Portland, Oregon and Slow Gin Fizz
March 6, 2012 § Leave a comment
I was back in Portland for a week. The rain and the hipsters and the coffee and the beer felt like a warm blanket after a polar bear swim. I realized how much I had missed it.
I also noticed how quickly cities change. I noticed it in the way you don’t notice when you live in one. Like how your parents don’t really see how fast you grow but your Aunt Barb does. And we love cities not in spite of but because they change. Because they can change. Because they are like people that way.
Cities are like living, breathing organisms. Beautiful expanses of nature are eternal. And small towns are stagnant. That isn’t to say that stagnation is always bad, but it is somehow harder to love. You can love a person and you can love god but it is hard to love a stone. Not impossible, but the logistics are trickier.
As wonderful as it was to be back, to walk through the puddles along Alberta and grin at the scenes made of plastic green army soldiers glued to the dashes of cars parked on the street and run my fingers over moss covered fences, it was not without a twinge of disappointment. And disappointment is perhaps the most troubling of all emotions. Because it is born from a thwarted hope, from a dashed expectation. We are disappointed when we dare to find a happiness in a looking forward to. We expect to be sad sometimes, but to be sad when you expect to be happy, that is a melancholy all its own. What makes disappointment all the more troubling as a mode of being is that it seems to come necessarily from a situation with relatively low stakes. It is not how you would describe the way you feel after a devastating loss or in a moment of a great fear, even if neither was what you had planned on encountering at that particular moment. Disappointment is something smaller but somehow worse. And it’s seemingly cumulative. Like it builds up. In the way that great pain doesn’t seem to. Great pain or fear or sadness seem to come and go. But disappointment aggregates into a kind of despair. Perhaps because when you are disappointment so often you come to expect it, and then you are paradoxically disappointed whether you are disappointed or not. You enter a sort of infinite regress with the whole thing, and it is a regress that only descends.

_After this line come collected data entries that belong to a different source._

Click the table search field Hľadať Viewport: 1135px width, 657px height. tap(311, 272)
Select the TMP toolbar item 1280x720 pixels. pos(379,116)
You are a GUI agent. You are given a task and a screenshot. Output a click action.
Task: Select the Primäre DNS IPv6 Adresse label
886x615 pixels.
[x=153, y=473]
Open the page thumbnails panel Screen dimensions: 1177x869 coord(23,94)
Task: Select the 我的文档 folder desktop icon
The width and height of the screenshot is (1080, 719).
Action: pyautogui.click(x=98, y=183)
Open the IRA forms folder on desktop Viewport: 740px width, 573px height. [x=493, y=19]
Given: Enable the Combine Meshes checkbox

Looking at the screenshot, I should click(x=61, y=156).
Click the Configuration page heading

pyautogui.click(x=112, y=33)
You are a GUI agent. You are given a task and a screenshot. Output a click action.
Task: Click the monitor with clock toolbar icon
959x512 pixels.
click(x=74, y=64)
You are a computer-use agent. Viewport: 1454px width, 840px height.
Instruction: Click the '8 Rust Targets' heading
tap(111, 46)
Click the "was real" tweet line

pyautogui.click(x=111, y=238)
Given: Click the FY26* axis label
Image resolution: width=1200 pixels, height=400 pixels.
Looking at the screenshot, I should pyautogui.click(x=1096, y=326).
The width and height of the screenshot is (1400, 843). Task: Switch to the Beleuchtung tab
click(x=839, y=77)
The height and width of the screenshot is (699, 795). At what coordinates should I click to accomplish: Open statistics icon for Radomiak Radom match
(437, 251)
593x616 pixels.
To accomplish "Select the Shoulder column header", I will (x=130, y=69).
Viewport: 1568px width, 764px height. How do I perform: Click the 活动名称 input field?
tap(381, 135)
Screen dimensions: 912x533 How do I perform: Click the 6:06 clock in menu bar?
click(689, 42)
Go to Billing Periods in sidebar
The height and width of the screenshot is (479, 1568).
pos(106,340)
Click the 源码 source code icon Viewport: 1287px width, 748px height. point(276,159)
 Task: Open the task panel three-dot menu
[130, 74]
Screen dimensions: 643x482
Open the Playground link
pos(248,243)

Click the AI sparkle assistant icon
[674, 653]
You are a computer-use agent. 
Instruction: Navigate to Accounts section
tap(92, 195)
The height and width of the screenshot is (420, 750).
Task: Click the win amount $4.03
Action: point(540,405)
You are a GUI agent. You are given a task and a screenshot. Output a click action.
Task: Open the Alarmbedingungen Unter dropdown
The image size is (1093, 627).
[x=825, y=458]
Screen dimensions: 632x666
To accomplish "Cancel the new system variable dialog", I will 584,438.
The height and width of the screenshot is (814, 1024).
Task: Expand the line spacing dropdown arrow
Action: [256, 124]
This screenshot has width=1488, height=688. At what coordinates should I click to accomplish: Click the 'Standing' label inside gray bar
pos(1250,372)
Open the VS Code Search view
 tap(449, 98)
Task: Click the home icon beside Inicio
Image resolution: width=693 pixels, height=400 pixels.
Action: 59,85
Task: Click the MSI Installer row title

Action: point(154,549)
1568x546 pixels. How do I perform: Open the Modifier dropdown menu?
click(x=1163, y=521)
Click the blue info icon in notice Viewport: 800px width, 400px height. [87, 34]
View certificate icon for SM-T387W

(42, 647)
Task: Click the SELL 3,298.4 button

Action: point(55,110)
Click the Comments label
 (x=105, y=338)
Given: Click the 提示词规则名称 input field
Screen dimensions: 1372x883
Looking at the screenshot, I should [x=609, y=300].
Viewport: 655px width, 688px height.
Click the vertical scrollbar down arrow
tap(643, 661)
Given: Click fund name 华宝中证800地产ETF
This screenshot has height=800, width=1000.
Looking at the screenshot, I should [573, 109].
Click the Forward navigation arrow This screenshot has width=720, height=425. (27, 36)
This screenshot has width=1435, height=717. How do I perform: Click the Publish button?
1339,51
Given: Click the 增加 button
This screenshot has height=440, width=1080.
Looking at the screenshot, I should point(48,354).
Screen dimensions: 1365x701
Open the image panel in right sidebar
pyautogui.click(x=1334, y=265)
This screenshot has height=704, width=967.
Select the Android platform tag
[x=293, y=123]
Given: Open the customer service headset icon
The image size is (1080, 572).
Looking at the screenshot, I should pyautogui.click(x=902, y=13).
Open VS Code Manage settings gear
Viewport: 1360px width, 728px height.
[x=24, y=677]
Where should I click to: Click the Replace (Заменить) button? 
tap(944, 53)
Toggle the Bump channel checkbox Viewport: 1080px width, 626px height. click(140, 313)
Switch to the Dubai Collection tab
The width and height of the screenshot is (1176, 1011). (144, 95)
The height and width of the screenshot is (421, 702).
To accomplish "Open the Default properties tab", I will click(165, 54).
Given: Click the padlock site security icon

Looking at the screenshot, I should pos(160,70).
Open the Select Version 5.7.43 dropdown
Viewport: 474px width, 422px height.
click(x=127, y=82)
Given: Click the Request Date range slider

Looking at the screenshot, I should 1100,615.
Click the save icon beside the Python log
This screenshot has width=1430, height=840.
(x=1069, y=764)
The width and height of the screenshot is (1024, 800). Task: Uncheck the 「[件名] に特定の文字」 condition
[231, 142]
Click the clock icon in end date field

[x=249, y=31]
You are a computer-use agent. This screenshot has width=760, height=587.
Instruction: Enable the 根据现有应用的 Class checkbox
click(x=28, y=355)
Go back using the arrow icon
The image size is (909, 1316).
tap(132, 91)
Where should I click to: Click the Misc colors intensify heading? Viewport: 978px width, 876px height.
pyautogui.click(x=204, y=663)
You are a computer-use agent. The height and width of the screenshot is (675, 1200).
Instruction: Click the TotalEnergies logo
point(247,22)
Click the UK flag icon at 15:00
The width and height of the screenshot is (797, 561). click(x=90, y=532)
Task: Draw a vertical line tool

And there was some disappointment in being back in Portland. Because I was once again reminded that a place qua place is not sufficient for happiness. I have deluded myself into thinking this so many times. If I could just find the right place, I tell myself, that is all I need to do. And of course that isn’t true. And of course I know that. But I don’t feel it. I feel like I could somehow find the right combination of lights left on in a skyline at night, or the right intersection at midday, or some certain happy hour in a place tucked away with exposed brick and the right lighting and a bartender who knows how to make the perfect Manhattan and ask me just the right number of questions then I could reach this place, this place I have no real sense about, of peace or tranquility or contentment. And while I love Portland, loving something is not enough to be okay, to make it through life, to be content. You have to be loved back for that, and cities, as much as it seems like maybe they just might, can’t do that.